Kathy was finally given the go-ahead for the labor and delivery wing, where it was rumored the magical anesthesiologist lived. A dozen people swarmed in and out of the room. Hindsight now reveals that the masses were getting ready for her premature baby and prepping for the worst. But, she was only focused on waiting for that epidural to kick in.
The doctor came back in and asked the momentous question: “Ready to push?”
“I bucked up, and told him to bring it,” said Kathy, in true Marine spouse fashion.
It was only several pushes later that Kathy’s sweet son arrived. A few, agonizing moments passed while the doctor cleared the baby’s nose, and then she heard the tiniest little cry. Relief washed over her.
She shared a quick hello and kiss before her fragile boy was whisked away to an incubator and hooked up to multiple cords, tubes, and oxygen. Kathy used her recovery time to update her husband who was still hours away, waiting on a flight. In a text conversation, the pair even decided on the name of their baby son.
Kathy’s husband arrived that evening, still covered in dirt from the desert. Wearing a nervous smile, he wheeled his wife into their son’s room. The nurse asked if he wanted to hold his son, and she began to explain the benefits of skin to skin contact, but the words were barely out of her mouth before he was ripping his shirt off, ready to hold his baby boy.

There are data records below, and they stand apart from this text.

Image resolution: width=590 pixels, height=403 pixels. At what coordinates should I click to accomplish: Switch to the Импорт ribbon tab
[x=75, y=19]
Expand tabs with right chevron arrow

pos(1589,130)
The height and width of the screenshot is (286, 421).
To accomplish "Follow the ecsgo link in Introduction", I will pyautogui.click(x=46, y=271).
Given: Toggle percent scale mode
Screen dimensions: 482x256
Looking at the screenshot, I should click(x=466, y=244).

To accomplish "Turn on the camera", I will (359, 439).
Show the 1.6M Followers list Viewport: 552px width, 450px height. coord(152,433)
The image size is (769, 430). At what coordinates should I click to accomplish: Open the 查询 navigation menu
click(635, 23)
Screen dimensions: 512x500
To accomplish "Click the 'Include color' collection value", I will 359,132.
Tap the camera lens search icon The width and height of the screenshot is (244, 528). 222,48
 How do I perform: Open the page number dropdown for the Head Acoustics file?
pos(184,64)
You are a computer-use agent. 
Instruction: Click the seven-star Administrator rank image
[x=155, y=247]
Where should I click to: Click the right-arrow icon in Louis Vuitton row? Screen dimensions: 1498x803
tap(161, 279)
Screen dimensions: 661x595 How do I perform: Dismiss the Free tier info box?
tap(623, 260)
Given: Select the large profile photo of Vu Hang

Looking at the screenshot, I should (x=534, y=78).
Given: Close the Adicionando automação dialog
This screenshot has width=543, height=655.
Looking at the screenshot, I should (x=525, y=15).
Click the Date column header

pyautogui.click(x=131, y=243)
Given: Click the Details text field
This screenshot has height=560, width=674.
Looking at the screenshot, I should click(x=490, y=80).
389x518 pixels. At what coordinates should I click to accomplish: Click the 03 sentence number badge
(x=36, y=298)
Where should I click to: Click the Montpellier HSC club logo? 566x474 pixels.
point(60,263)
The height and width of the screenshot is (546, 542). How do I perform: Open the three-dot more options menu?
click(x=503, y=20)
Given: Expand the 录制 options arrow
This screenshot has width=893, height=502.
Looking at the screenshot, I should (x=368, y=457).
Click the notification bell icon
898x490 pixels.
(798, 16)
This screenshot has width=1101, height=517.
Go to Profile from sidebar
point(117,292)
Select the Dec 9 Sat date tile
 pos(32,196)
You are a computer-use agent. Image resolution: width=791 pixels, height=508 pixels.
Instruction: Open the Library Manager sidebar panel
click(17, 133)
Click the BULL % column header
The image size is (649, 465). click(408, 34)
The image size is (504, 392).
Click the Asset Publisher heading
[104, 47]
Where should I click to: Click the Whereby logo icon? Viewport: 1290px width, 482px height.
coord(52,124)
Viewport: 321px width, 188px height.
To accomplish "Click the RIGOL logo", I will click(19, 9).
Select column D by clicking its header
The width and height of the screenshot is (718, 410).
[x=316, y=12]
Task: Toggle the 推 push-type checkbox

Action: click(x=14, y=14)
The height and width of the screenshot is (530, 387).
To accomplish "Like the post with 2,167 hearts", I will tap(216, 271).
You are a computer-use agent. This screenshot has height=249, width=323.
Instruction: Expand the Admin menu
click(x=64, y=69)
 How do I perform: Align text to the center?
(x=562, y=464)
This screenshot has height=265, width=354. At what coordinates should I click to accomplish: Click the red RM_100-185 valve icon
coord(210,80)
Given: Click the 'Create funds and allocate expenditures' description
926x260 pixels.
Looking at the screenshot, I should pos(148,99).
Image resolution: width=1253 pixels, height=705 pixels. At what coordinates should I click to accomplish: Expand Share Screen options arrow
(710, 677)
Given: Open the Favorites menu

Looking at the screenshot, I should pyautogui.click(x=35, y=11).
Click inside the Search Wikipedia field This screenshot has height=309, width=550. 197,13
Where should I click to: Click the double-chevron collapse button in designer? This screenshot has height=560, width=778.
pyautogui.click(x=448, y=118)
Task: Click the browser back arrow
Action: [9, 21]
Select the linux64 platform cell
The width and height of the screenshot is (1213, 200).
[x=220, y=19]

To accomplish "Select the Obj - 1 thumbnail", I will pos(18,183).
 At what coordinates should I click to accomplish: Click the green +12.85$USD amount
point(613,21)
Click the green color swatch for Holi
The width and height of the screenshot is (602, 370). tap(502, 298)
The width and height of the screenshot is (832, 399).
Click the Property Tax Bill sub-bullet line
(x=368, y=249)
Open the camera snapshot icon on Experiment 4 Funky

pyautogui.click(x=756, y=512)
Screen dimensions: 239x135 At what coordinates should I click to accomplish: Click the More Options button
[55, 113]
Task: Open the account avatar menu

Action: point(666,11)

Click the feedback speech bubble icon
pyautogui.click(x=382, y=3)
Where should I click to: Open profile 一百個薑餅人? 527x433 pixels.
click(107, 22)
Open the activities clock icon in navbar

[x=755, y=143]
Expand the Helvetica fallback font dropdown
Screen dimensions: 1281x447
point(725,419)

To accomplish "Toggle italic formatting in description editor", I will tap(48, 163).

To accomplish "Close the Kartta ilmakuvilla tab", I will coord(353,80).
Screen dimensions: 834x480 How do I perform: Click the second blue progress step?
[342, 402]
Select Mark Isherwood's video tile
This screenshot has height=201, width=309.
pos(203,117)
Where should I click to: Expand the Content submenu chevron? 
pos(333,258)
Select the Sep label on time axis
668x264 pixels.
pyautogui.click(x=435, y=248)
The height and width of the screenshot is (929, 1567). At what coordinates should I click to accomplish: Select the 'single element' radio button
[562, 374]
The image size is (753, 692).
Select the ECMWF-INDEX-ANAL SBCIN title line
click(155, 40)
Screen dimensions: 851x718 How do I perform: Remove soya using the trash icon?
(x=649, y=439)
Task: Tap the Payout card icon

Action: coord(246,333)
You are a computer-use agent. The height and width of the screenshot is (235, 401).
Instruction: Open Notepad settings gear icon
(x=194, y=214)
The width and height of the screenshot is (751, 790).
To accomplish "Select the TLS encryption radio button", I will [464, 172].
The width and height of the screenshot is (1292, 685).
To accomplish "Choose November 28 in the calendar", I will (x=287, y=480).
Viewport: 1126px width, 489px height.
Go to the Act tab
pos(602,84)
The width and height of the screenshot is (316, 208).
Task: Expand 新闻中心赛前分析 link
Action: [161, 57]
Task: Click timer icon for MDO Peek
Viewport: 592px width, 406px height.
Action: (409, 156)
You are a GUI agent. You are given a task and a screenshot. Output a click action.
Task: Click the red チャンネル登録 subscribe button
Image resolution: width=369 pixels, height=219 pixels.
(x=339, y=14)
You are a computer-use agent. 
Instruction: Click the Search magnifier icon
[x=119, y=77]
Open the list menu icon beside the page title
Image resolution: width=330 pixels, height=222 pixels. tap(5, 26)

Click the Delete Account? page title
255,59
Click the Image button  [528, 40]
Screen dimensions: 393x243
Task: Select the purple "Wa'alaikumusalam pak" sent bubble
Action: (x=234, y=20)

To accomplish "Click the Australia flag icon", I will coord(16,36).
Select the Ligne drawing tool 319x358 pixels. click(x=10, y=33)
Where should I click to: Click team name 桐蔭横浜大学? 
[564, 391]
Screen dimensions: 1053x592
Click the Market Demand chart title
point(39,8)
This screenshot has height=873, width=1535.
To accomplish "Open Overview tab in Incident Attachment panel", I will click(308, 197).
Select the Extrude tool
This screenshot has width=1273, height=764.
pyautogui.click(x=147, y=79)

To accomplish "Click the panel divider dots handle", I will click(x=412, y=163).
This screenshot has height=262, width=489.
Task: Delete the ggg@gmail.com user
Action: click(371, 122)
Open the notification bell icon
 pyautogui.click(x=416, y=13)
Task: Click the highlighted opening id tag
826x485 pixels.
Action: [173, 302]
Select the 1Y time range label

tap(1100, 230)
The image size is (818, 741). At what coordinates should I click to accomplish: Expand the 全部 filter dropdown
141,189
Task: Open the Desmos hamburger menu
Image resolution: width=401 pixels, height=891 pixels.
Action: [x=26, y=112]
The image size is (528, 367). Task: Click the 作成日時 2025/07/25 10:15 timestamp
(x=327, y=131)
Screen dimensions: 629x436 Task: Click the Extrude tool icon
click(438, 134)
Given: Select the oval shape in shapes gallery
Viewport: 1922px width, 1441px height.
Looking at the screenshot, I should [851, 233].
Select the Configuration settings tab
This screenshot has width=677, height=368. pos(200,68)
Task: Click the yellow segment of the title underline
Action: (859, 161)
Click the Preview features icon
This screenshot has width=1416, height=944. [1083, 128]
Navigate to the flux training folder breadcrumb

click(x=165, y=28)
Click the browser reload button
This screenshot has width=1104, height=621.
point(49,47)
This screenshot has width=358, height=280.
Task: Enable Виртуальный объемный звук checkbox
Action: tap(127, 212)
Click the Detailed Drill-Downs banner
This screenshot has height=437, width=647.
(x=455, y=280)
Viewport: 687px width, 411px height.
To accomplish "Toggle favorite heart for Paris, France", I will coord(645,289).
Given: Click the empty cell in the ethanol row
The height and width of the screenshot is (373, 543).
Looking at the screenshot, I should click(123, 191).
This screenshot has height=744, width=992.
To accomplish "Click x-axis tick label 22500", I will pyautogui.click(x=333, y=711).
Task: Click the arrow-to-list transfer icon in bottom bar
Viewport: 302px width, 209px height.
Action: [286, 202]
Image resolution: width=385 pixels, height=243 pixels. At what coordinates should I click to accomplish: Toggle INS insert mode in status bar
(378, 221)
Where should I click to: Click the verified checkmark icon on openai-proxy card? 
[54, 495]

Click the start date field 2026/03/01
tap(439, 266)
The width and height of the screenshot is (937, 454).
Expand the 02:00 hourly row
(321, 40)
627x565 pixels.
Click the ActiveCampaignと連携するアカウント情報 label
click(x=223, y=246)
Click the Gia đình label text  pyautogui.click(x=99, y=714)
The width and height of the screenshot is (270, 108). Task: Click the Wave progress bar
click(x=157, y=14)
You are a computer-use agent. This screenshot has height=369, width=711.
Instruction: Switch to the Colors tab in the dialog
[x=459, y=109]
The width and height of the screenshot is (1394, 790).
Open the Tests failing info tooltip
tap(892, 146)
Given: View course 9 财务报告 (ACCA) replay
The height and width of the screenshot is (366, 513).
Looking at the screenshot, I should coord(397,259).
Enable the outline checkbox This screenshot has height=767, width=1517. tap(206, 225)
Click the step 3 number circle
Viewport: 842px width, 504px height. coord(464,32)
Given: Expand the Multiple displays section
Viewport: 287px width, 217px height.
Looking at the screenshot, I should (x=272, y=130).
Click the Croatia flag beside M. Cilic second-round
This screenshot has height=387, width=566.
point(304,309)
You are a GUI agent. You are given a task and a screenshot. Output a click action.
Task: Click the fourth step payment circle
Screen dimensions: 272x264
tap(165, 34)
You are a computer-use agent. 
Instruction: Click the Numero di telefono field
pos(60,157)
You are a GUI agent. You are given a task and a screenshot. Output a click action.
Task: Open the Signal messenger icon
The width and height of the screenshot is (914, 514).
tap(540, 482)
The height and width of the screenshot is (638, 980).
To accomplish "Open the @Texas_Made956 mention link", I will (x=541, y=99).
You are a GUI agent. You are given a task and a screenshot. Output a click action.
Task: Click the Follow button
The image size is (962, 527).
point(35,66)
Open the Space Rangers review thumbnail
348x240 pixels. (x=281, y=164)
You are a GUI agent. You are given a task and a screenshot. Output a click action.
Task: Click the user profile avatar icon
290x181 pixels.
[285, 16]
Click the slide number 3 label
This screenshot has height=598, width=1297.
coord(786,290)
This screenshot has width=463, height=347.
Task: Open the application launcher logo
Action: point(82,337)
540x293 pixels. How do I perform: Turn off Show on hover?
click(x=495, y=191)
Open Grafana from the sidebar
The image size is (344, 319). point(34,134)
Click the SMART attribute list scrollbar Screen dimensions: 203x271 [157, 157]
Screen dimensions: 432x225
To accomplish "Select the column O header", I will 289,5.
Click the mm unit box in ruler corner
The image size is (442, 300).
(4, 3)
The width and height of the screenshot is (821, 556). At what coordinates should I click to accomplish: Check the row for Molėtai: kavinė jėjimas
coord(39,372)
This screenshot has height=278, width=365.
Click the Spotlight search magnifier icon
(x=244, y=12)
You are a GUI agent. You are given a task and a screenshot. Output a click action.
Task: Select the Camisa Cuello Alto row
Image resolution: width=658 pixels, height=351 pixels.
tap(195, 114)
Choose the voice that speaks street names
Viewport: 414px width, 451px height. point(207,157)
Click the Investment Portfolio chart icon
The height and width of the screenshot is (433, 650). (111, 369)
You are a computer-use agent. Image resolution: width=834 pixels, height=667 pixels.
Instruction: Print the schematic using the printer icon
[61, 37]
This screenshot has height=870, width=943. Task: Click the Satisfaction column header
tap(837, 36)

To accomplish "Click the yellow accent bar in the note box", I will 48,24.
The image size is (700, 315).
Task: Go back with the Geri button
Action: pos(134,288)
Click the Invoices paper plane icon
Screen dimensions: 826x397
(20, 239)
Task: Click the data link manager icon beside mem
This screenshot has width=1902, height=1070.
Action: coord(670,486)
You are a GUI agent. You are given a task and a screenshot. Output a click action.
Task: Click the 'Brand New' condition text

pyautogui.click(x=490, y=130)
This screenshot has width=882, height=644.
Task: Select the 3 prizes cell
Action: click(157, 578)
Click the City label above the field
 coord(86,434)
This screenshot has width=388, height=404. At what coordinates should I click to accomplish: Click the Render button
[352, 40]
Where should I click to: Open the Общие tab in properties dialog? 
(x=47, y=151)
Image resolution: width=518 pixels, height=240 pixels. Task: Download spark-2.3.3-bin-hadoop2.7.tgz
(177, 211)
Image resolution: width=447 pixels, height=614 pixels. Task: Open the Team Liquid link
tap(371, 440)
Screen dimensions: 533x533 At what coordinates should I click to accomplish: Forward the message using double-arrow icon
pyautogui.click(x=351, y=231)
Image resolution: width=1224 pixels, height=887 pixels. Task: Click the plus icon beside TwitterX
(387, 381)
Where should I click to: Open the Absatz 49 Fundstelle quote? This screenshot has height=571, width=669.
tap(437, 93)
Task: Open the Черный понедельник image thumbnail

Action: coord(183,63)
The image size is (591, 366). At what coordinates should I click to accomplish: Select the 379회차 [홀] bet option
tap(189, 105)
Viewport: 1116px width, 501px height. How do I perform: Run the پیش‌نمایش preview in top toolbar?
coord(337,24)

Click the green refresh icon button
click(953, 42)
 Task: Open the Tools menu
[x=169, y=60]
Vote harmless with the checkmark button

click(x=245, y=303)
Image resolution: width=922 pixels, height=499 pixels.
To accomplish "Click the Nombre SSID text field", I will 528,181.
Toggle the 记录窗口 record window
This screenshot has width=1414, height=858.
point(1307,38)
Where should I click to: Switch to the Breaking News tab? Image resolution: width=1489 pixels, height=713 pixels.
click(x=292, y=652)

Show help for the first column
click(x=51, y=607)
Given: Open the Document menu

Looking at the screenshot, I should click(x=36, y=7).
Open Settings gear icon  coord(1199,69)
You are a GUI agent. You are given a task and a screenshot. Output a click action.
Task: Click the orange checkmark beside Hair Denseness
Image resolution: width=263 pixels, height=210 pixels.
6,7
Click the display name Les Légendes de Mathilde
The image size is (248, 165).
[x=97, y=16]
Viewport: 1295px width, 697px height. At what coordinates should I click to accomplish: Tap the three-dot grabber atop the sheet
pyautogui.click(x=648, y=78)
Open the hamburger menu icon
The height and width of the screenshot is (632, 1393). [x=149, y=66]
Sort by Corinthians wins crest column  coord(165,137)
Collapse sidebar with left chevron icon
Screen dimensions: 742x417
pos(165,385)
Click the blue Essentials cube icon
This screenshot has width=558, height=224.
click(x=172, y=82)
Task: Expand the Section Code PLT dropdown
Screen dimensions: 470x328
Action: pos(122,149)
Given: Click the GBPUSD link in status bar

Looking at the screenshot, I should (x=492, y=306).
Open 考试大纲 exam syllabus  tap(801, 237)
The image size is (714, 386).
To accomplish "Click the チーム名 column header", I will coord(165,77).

Looking back, Kathy describes her son’s journey as a preemie as “difficult to walk through, but a fleeting moment in the grand scheme of things.”
“Time seems to stand still during the NICU stay. Waiting for your baby to grow and get stronger feels like a lifetime. But this is such a small part of your baby’s life. You’ve got a whole childhood, preteen years, and adolescence with your son or daughter, and so many years and memories to make. Soon, it’ll be a distant memory.”